→ EXTRACTED MATERIAL:
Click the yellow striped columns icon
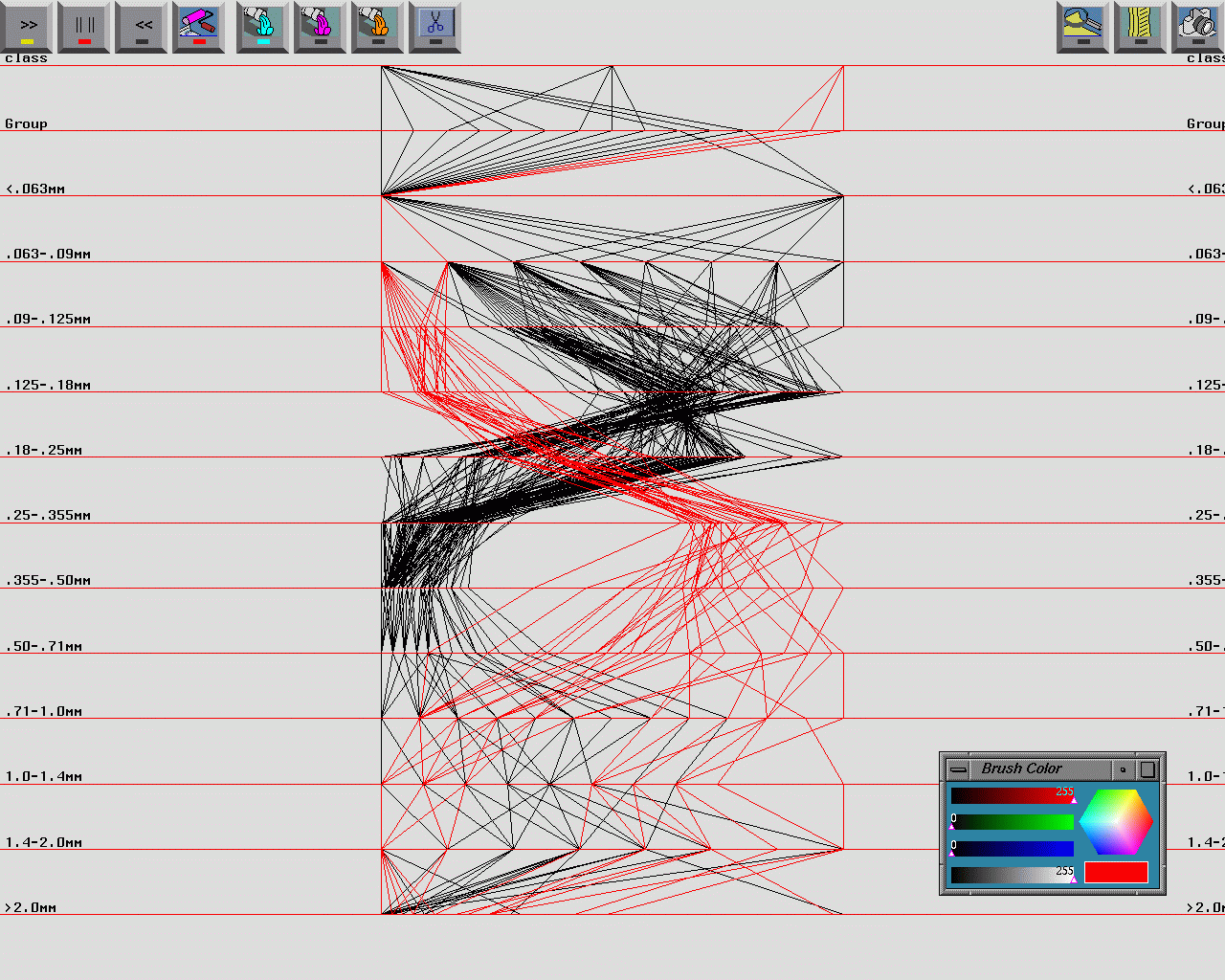tap(1140, 26)
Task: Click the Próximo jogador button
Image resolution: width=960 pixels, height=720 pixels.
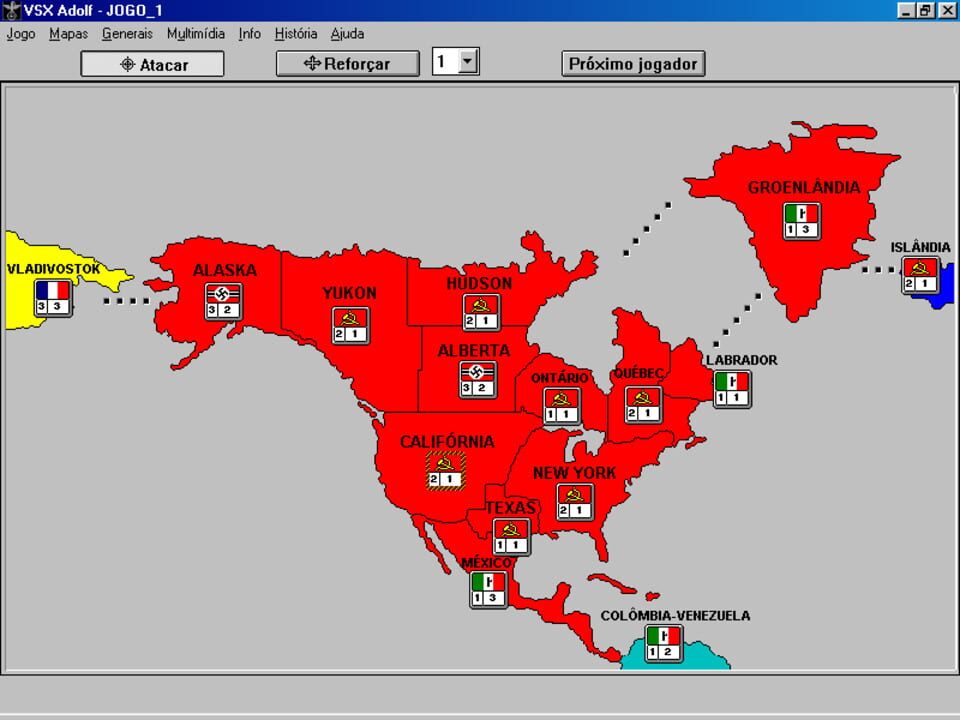Action: click(633, 64)
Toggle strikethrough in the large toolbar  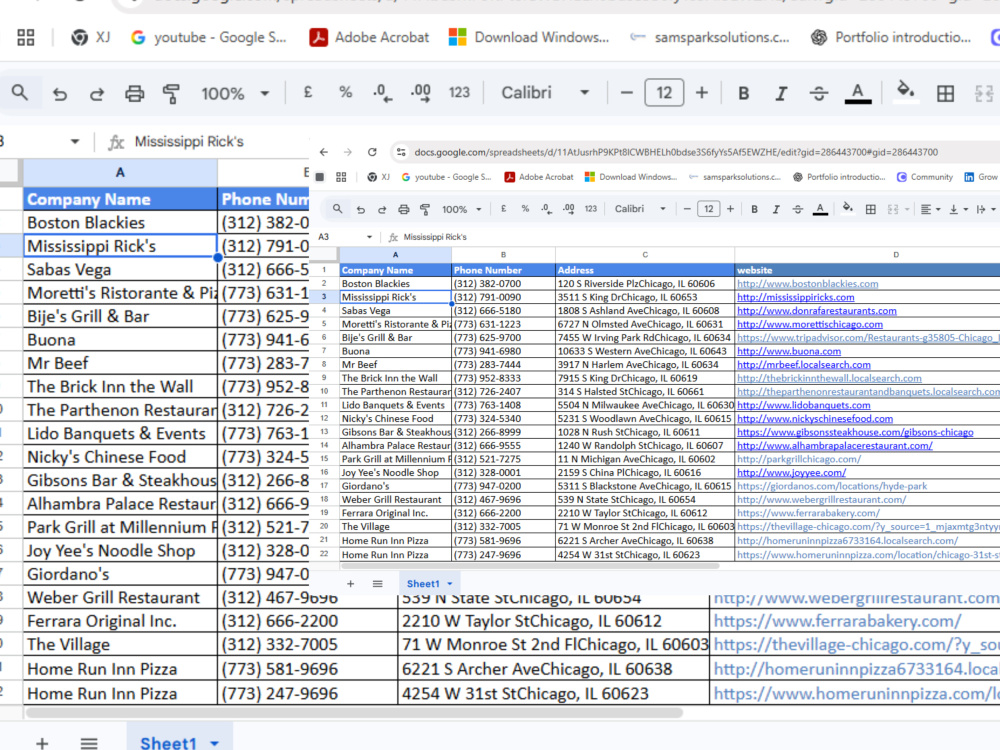tap(819, 94)
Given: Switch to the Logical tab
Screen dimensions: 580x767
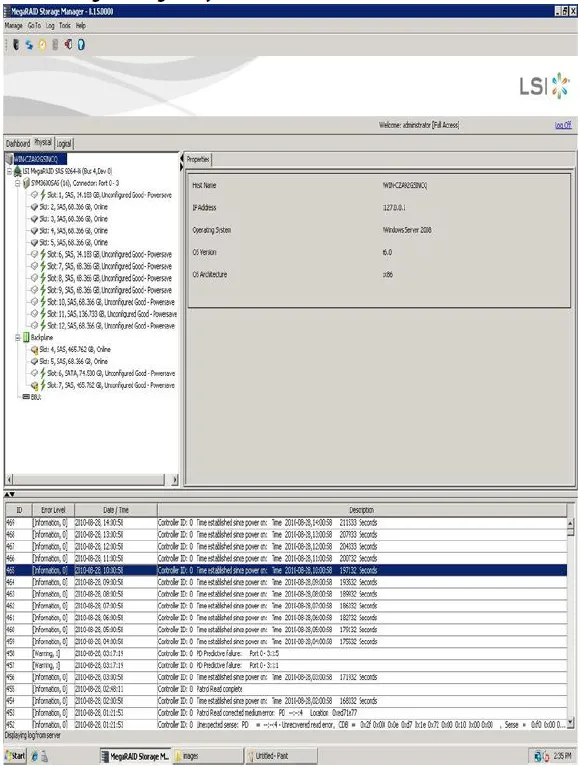Looking at the screenshot, I should [64, 144].
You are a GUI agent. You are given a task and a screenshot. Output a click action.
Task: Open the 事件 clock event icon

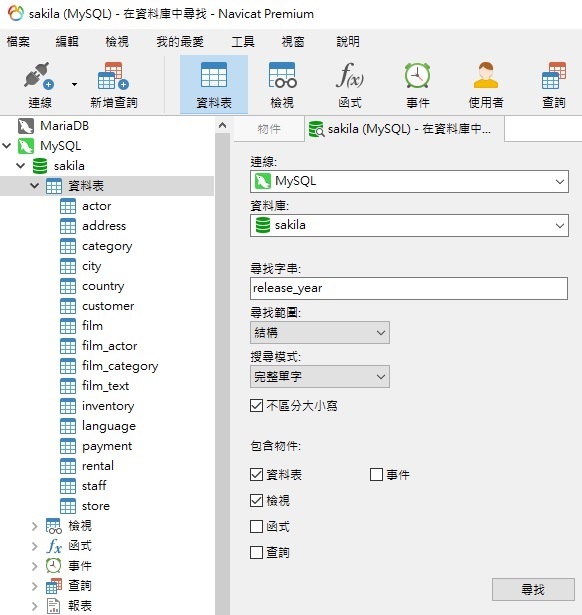[x=417, y=75]
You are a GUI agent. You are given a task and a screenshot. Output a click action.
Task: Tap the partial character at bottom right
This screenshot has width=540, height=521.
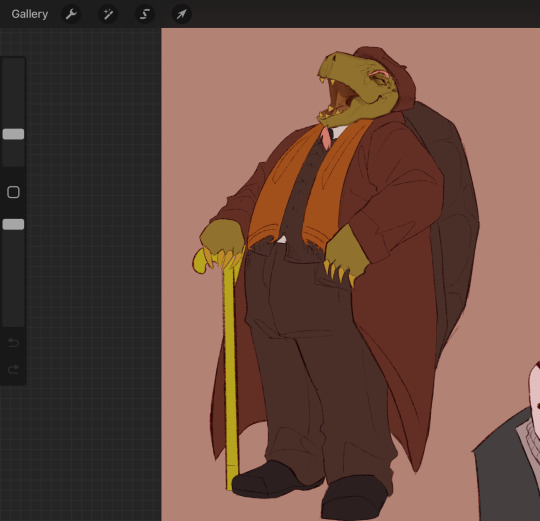pyautogui.click(x=510, y=455)
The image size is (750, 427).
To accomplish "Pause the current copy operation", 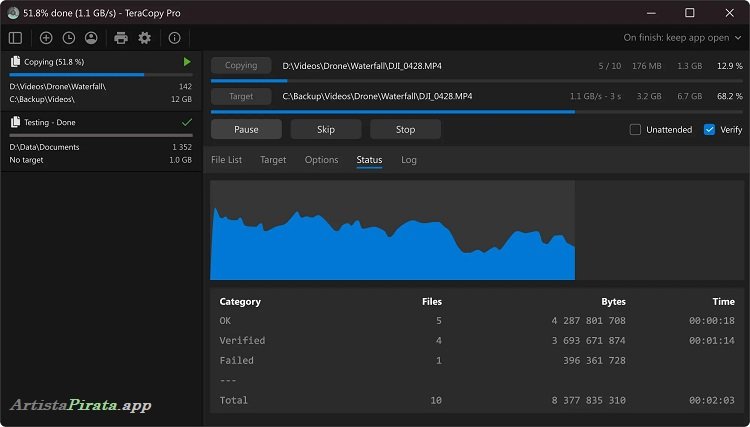I will 246,130.
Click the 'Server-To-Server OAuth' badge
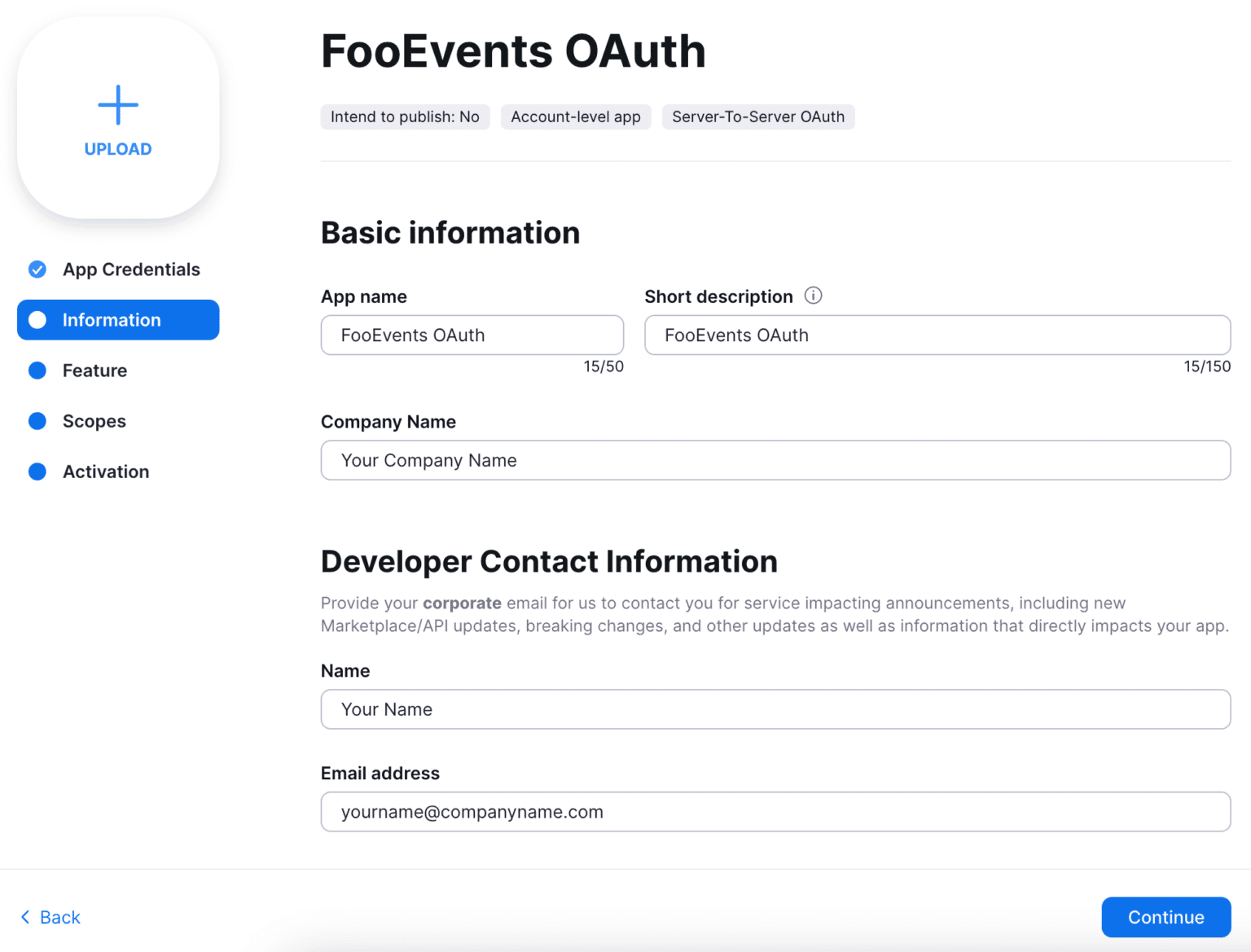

→ ASSIGNMENT: Only one stretch of the entries above is needed: the lines from the one containing "Given: Switch to the Logical tab" through the one containing "The image size is (750, 427).". Copy it exactly, without the pictures.

→ TASK RESPONSE:
Given: Switch to the Logical tab
Screen dimensions: 580x767
Looking at the screenshot, I should [64, 144].
You are a GUI agent. You are given a task and a screenshot. Output a click action.
Task: Open the 事件 clock event icon

[x=417, y=75]
You are a GUI agent. You are given a task and a screenshot. Output a click action.
Task: Tap the partial character at bottom right
This screenshot has width=540, height=521.
pyautogui.click(x=510, y=455)
The image size is (750, 427).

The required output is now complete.